Resistance to loop diuretics. Why it happens and what to do about it

Abstract

Resistance to loop diuretics is often encountered clinically. Studies in healthy subjects have shown that overall response to loop diuretics depends upon the interplay between the total amount of drug reaching the urine, the time course of its entry into urine and the pharmacodynamics of response to diuretic in the urine. The mechanism by which diuretic resistance occurs has been elucidated in several clinical conditions. Treatment with inhibitors of prostaglandin synthesis has no effect on diuretic appearance in urine but blunts response by blocking the increase in renal blood flow produced by loop diuretics. In the elderly and in patients with moderate renal insufficiency, the mechanism of resistance appears to be purely pharmacokinetic, involving altered access of diuretic into the urine.
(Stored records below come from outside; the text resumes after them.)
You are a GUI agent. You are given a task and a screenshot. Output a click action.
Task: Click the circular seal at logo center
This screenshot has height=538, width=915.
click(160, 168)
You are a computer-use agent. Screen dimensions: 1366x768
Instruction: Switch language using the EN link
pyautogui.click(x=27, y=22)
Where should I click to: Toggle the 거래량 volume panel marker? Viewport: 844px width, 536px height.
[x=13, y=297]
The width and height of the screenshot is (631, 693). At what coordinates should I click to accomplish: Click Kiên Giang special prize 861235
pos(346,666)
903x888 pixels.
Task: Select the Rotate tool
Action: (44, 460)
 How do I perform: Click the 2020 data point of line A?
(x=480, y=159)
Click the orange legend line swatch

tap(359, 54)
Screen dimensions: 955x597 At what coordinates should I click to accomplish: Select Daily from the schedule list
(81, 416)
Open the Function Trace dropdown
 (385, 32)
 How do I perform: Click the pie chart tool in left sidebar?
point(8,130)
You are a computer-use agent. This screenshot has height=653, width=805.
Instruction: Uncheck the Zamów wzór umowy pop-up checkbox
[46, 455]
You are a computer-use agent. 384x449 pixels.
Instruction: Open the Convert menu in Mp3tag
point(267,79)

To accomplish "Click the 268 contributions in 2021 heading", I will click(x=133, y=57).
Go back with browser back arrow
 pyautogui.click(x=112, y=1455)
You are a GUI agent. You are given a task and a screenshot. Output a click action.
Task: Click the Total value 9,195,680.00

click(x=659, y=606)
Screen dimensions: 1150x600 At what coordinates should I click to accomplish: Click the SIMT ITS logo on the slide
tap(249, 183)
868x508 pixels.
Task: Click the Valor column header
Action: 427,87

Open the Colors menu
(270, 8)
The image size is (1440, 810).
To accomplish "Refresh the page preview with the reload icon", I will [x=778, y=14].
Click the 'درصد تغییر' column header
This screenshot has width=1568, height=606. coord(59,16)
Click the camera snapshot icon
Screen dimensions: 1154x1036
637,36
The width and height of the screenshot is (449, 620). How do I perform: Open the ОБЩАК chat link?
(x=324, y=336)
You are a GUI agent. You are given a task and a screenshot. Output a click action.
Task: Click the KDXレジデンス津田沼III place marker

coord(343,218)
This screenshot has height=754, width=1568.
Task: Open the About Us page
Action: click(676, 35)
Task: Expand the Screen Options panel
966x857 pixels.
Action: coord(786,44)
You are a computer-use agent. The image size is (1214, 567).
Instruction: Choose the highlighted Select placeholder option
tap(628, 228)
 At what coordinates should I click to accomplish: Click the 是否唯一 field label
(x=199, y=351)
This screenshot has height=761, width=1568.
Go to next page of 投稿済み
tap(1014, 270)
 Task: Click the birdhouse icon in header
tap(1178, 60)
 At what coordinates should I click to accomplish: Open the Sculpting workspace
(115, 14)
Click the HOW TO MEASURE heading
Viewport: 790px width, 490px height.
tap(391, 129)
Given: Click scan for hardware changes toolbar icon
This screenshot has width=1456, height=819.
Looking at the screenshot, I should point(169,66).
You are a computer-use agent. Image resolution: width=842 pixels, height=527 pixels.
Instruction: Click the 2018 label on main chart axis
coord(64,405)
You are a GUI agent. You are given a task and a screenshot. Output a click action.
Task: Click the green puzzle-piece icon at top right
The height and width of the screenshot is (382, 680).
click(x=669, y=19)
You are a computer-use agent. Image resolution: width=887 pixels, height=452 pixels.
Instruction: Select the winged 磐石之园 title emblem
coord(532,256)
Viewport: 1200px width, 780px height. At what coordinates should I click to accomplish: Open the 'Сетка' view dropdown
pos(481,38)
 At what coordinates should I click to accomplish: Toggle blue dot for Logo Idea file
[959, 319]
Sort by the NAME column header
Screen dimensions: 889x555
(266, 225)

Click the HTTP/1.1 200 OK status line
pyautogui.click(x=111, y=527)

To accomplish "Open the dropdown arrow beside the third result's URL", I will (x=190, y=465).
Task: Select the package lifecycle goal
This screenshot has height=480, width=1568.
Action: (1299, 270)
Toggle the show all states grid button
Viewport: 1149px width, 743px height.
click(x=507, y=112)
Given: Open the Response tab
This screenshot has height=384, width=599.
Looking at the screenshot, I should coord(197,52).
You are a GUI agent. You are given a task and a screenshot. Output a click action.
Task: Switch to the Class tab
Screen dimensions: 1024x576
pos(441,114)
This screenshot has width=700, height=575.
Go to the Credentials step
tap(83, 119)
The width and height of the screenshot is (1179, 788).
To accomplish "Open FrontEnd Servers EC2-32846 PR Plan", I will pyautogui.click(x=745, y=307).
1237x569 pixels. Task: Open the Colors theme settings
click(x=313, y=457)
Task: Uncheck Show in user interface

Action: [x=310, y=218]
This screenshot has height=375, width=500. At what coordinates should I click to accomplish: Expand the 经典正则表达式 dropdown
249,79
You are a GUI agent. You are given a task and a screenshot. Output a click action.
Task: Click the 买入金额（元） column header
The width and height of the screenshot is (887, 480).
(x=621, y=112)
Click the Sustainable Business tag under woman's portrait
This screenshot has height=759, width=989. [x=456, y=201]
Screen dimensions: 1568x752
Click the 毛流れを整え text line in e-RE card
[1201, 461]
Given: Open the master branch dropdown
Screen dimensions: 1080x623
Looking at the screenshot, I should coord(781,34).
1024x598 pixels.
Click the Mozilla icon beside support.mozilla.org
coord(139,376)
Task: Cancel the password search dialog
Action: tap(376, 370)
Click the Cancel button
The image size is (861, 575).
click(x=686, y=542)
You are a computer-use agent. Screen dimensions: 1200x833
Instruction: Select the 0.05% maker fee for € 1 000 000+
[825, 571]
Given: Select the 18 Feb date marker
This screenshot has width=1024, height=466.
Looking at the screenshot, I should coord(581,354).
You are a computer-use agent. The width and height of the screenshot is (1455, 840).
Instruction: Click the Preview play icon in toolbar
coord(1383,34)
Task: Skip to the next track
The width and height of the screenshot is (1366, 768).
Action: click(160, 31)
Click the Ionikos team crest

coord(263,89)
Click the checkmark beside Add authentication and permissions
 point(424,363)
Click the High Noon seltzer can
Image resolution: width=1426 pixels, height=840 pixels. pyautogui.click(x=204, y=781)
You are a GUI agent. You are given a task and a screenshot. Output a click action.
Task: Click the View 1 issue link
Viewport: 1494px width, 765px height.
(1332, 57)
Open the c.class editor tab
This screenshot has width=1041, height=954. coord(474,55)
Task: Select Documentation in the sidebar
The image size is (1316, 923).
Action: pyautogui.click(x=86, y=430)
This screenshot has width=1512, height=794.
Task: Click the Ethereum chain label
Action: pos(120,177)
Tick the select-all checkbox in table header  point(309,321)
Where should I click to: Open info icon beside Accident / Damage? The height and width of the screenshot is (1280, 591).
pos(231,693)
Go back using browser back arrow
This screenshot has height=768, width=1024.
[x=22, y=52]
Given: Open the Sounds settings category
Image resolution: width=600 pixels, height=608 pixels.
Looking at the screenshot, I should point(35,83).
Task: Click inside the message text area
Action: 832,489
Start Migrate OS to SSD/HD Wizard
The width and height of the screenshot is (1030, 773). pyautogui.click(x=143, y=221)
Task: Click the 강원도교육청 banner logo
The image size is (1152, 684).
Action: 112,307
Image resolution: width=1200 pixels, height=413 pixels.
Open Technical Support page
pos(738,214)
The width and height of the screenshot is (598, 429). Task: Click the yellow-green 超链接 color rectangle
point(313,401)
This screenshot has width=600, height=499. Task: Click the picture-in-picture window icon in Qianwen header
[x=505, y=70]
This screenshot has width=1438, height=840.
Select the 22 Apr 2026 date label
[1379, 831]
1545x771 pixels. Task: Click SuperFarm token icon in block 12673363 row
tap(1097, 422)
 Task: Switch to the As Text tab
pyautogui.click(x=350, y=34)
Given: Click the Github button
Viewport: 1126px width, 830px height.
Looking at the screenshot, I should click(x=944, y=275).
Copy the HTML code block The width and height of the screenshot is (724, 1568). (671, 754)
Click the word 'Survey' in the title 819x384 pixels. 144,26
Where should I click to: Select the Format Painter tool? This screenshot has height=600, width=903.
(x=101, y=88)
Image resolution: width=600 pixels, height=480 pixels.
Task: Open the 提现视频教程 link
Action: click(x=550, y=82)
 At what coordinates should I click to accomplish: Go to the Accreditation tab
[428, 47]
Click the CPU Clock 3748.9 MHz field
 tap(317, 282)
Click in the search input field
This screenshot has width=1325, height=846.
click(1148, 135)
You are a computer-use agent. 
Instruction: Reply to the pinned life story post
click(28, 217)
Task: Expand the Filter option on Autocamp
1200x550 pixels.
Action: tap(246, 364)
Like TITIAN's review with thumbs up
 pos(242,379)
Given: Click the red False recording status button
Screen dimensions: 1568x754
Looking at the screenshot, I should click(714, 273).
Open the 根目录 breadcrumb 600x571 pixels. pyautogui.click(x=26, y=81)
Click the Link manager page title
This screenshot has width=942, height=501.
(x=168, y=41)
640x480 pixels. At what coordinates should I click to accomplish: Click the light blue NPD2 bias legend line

In contrast, patients with nephrotic syndrome and hepatic cirrhosis manifest a purely pharmacodynamic form of resistance: in nephrosis, diuretic may bind to protein in the urine; in cirrhosis the mechanism of resistance is unclear. Lastly, in patients with congestive heart failure, with intravenous administration, resistance represents a pharmacodynamic phenomenon. With oral administration, however, the time course but not the extent of absorption is altered; consequently, in this setting, both pharmacokinetic and pharmacodynamic changes may contribute to the subnormal response. Strategies for overcoming resistance to loop diuretics in patients receiving NSAIDs or those with renal disease, hepatic cirrhosis or congestive heart failure include one or more of: increasing the dose size; administering frequent 'small' (but effective) doses; continuous intravenous infusion of the diuretic; or concomitant administration of another diuretic such as metolazone or hydrochlorothiazide.